→ **What needs to be done**:
Continue the article on Tuvalu and the 1.5C warming limit from its final sentence.
====== Text ======
Our planet

Tuesday, 25 November 2025

What will a post-1.5C world be like? Look to Tuvalu, the canary in the coalmine

As the Earth approaches its tipping points, Pacific islanders are applying to become climate refugees

The end of the world began on 25 July, with a random ballot to choose the survivors.

In Tuvalu – a chain of nine low-lying coral islands in the Pacific – more than 80% of the country’s 9,700-strong population applied for 280 of the world’s first visas for climate refugees, which will enable them to start a new life in Australia.

Under the terms of the treaty between the two states, Tuvalu will continue to exist as a nation "notwithstanding the impact of climate change related sea level rise”. The country’s government plans to make it the world’s first digital nation, archiving its culture and moving official functions online.

Leaving aside the threat of more regular floods, Tuvalu faces fresh water scarcity, as the encroaching sea contaminates its groundwater, and more extreme weather. This is the reality of climate change in a nation that is 4.5 metres above sea level at its highest point.

At this year’s United Nations climate talks, Tuvalu’s climate change minister, Maina Vakafua Talia, said the target of keeping the rise in global temperatures to 1.5C – which countries agreed to pursue in Paris a decade ago –  was “the line between our survival and loss”. The talks in Belém at Cop30 ended this weekend with an agreement that delivered a fresh lease of life for petrostates such as Russia and Saudi Arabia, and no reprieve for countries like Tuvalu.

Hopes of an agreement that would include concrete steps to transition away from fossil fuels were frustrated by opposition from oil producers. Instead, after the gavel was banged on a weak agreement, host nation Brazil announced a unilateral effort to rally countries for a move away from oil, coal and gas. Iit’s likely that the world has already flown past the 1.5C goal

The UN projects that the world’s average temperature will exceed 1.5C within the next decade and that, with policies currently in place, the world is heading for just under 3C of warming by the end of this century.
====== Dataset records ======
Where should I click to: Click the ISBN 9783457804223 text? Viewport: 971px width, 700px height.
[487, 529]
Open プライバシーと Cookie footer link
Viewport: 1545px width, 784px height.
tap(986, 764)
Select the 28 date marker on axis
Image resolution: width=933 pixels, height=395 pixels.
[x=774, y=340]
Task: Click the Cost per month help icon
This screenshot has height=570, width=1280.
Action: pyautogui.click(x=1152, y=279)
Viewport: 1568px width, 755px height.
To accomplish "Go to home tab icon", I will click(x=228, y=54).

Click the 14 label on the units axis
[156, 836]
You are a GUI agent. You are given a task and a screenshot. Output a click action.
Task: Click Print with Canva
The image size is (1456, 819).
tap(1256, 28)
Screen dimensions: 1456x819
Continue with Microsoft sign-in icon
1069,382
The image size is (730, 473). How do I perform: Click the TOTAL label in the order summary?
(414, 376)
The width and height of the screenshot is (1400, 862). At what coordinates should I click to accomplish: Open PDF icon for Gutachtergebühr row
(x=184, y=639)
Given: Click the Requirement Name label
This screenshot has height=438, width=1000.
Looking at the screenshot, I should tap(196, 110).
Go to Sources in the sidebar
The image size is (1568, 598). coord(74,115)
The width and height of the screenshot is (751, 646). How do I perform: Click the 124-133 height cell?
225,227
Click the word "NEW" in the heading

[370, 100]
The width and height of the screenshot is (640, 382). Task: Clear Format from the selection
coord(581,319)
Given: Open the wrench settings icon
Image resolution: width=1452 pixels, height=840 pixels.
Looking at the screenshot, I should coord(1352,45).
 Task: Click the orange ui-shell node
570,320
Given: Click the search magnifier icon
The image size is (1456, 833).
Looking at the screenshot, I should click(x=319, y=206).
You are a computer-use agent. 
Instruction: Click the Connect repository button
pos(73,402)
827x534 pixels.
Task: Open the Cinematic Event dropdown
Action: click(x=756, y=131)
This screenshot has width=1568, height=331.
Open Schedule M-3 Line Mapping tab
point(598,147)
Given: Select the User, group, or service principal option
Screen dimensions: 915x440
======
→ **Final answer**:
The adoption of renewable technology and government policies that accelerate decarbonisation have dialled down that forecast since the Paris agreement, when the projection was for just under 4C of warming by 2100

But warming is already lifechanging for humanity and our fellow passengers on the planet.

Tipping points

As delegates met in Belém to discuss the world’s response to climate change, two typhoons struck the Philippines in a week, leaving more than 100 people dead and forcing the evacuation of over 1 million. Many people drowned, while others were killed by falling trees or electrocution, a common risk in floods.

Climate change has not made tropical storms more frequent, but scientists have established that it has made them more violent, with heavier rain and higher wind speeds.

Alongside the damage inflicted on people and property, a heating world brings humanity closer to tipping points – changes that will be irreversible even when carbon emissions are curbed and the planet begins to cool.

The bleaching and mortality of warm water coral reefs is a near certainty at temperatures the Earth has already reached. This will be disastrous for lives and livelihoods, as reefs shelter thousands of other marine species, including ones that humans consume, such as snapper and sea bass.

The collapse of ice sheets in Greenland and the West Antarctic, where glaciers are already undergoing significant thinning and retreat, will raise global sea levels and submerge island states such as Tuvalu.

From the spider monkeys swinging through its canopy to the ocelots stalking in its undergrowth, the Amazon is critical to biodiversity, home to around 10% of the world’s known species.

The world’s largest remaining tropical rainforest – nearly the same size as the continental United States – also sustains bands of atmospheric moisture that carry rainfall across the continent.

But a large-scale collapse of the Amazon, transforming it from forest to grassland, will be felt far beyond South America, as it stores an amount of carbon equivalent to between 15 and 20 years worth of global CO2 emissions.

One of the single most disruptive changes of a heating planet is likely to be a shift in the rainfall pattern of south Asia’s monsoon, with torrential quantities of rain falling in shorter spans and longer dry spells in between. This will affect rice harvests, the risk of floods, the availability of fresh water and the heat experienced in the dry season.

Ben Webster, associate director at the Centre for Disaster Protection, said: “We will continue to see increased pressure on the global economy, real basic commodities –  food, water and land – and likely see increasing tensions [and] conflict as world resources become more scarce.”

Overshoot

The UN now speaks of "overshoot" – exceeding the 1.5C threshold but then bringing the planetary temperature back down – though this will require even steeper cuts in emissions than countries have already pledged. Above all, it will require dealing with the single biggest contributor to climate change: the burning of oil, coal and gas.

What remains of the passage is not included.